ENTRIES SHOWN:
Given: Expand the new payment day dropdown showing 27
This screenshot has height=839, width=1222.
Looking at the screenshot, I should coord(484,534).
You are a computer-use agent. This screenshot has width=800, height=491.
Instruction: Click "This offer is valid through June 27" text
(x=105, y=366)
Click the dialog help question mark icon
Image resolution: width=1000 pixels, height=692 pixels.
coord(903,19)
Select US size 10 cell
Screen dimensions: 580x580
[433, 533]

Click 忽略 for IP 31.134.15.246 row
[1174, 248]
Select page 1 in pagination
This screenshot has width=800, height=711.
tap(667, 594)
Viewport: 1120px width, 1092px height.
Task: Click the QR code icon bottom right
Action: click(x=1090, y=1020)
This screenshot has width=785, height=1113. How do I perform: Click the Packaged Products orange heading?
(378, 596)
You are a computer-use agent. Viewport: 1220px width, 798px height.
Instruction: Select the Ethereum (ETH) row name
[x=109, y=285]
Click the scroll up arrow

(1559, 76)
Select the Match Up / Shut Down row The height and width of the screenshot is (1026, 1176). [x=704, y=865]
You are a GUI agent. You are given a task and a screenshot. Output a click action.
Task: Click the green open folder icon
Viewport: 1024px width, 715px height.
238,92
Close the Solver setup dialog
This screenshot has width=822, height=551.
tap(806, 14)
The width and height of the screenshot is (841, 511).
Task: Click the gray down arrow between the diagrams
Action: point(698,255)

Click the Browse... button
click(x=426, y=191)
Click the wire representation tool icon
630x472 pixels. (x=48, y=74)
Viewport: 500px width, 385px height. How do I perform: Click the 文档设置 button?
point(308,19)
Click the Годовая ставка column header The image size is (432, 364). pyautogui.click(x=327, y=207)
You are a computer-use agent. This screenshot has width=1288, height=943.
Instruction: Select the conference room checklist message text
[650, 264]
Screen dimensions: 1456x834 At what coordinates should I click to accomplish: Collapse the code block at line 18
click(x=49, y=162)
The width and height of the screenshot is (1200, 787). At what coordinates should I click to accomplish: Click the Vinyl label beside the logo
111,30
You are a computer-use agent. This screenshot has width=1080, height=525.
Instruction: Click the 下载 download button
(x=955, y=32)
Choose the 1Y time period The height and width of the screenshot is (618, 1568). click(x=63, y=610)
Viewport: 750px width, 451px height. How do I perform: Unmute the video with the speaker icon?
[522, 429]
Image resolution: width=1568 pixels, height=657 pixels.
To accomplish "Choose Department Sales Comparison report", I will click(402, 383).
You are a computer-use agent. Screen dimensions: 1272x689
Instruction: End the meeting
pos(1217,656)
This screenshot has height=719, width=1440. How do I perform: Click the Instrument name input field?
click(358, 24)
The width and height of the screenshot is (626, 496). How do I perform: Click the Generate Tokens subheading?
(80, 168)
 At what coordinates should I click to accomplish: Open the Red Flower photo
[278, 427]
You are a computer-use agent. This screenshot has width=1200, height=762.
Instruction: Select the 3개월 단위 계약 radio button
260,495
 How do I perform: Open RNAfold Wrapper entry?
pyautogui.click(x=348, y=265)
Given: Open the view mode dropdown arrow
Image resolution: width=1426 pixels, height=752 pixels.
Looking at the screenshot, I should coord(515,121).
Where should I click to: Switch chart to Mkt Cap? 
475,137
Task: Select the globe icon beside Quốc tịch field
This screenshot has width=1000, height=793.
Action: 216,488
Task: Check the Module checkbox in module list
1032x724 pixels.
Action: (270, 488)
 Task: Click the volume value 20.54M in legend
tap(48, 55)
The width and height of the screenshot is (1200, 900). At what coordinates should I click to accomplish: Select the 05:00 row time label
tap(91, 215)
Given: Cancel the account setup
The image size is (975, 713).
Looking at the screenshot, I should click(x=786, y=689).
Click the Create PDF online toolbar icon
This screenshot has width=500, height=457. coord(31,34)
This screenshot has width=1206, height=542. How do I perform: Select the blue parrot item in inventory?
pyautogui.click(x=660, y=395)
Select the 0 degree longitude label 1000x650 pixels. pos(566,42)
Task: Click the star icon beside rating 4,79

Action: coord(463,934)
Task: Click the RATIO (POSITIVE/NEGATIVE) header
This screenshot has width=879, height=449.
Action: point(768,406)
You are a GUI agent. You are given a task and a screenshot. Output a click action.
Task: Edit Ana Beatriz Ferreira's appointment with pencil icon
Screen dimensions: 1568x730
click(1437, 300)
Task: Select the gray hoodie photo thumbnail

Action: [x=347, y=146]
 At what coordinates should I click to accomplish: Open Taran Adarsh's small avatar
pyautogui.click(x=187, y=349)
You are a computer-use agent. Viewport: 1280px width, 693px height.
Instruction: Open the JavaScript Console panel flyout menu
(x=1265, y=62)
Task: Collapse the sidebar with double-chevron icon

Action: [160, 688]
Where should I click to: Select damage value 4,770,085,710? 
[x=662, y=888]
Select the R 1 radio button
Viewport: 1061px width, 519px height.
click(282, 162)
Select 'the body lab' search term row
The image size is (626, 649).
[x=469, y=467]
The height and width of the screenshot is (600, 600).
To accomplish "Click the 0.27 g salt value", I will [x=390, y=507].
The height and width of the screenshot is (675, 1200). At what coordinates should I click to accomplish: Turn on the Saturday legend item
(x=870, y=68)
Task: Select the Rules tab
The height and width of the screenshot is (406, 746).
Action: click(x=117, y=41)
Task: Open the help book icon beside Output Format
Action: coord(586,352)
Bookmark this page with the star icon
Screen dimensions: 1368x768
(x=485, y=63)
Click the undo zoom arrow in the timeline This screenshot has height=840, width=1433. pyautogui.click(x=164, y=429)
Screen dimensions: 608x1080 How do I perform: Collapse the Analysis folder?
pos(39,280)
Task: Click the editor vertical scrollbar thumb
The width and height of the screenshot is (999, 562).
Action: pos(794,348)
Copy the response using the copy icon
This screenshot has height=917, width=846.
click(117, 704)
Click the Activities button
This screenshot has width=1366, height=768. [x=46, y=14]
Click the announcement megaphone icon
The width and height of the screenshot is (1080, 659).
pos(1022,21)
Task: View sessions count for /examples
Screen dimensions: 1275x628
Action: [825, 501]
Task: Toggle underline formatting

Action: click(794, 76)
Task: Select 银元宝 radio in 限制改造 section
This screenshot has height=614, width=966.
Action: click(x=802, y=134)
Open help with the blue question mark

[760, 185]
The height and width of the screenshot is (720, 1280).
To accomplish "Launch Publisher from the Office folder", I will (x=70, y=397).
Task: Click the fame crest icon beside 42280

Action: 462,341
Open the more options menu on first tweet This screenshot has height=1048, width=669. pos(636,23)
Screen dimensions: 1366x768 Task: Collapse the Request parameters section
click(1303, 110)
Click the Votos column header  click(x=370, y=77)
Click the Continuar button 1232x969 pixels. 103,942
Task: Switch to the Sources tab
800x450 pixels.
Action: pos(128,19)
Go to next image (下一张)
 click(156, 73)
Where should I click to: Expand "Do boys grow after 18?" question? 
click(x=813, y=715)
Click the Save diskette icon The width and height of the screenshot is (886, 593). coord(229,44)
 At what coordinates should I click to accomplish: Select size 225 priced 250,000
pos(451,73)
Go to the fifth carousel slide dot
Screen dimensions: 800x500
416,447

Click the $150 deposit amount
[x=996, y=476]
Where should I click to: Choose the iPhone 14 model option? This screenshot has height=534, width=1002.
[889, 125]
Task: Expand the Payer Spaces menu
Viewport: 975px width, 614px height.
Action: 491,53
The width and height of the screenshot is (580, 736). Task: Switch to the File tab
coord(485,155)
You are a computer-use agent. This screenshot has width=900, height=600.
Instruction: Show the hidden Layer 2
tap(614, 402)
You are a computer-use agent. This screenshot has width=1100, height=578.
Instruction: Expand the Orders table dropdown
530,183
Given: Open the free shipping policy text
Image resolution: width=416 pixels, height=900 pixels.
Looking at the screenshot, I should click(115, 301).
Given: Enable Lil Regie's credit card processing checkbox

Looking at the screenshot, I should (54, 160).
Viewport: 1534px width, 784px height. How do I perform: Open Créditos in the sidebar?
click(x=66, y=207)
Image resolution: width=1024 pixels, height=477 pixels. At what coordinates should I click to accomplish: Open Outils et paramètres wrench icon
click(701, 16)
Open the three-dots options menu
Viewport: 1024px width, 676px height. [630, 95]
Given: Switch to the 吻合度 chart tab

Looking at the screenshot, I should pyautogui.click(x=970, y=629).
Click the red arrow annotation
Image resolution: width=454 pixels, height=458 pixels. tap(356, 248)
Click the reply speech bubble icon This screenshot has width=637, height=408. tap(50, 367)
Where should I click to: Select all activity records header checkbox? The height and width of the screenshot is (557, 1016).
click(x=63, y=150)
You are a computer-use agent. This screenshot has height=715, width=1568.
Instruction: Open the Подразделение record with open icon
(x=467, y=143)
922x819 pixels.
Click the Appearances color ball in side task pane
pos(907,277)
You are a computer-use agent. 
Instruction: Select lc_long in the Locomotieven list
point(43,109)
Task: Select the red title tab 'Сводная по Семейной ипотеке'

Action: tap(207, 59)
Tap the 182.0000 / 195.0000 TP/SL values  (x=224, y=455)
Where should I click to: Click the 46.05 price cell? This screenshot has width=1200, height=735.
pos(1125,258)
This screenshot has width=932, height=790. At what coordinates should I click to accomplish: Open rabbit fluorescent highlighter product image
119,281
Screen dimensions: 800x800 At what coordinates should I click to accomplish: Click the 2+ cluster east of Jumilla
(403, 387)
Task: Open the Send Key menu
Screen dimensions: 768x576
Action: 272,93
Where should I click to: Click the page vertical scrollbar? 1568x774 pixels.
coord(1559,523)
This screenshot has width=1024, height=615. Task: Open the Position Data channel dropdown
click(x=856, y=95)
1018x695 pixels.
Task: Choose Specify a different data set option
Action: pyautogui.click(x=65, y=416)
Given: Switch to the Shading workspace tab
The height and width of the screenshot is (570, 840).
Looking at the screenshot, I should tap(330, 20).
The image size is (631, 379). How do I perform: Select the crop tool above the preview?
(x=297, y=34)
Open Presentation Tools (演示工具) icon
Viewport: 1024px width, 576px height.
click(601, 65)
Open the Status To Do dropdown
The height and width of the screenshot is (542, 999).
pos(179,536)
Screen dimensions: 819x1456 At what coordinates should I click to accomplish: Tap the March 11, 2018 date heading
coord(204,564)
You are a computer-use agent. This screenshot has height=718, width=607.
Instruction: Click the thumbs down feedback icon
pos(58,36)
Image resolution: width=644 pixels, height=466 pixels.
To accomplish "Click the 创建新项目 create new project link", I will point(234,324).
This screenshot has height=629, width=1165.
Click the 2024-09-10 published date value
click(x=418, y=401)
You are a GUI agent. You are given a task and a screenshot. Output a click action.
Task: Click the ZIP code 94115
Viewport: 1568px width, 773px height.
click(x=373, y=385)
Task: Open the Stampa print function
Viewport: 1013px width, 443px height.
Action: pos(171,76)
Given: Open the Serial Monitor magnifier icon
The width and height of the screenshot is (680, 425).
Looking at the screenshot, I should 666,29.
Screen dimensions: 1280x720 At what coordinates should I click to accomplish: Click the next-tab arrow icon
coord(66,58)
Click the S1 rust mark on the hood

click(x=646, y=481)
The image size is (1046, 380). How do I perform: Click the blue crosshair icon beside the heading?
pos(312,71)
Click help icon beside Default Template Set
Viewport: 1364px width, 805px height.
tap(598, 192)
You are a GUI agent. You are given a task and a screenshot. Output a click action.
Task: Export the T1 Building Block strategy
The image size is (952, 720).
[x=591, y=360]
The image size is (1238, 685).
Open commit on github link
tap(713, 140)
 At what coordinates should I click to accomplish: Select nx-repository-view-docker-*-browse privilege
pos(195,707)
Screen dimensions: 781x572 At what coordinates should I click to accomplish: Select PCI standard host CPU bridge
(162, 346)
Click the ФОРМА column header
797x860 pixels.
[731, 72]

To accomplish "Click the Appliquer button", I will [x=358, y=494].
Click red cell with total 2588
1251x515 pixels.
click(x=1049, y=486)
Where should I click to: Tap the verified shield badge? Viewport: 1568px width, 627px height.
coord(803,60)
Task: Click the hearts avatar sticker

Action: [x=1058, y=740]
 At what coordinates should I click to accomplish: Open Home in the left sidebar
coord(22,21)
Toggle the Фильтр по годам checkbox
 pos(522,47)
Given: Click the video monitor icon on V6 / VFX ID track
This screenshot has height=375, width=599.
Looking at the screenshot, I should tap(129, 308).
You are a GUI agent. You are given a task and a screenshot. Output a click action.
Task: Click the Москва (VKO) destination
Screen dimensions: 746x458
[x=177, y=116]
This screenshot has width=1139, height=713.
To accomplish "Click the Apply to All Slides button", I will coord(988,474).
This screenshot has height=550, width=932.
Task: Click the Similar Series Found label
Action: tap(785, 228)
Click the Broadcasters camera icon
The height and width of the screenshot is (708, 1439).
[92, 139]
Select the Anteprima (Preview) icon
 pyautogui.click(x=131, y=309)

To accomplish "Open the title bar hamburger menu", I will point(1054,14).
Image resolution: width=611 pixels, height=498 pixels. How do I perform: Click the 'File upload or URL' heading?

PROMPT: Each line that holds the string "dialog" is to be copied from the entries above.

EXPECTED OUTPUT:
Click the dialog help question mark icon
Close the Solver setup dialog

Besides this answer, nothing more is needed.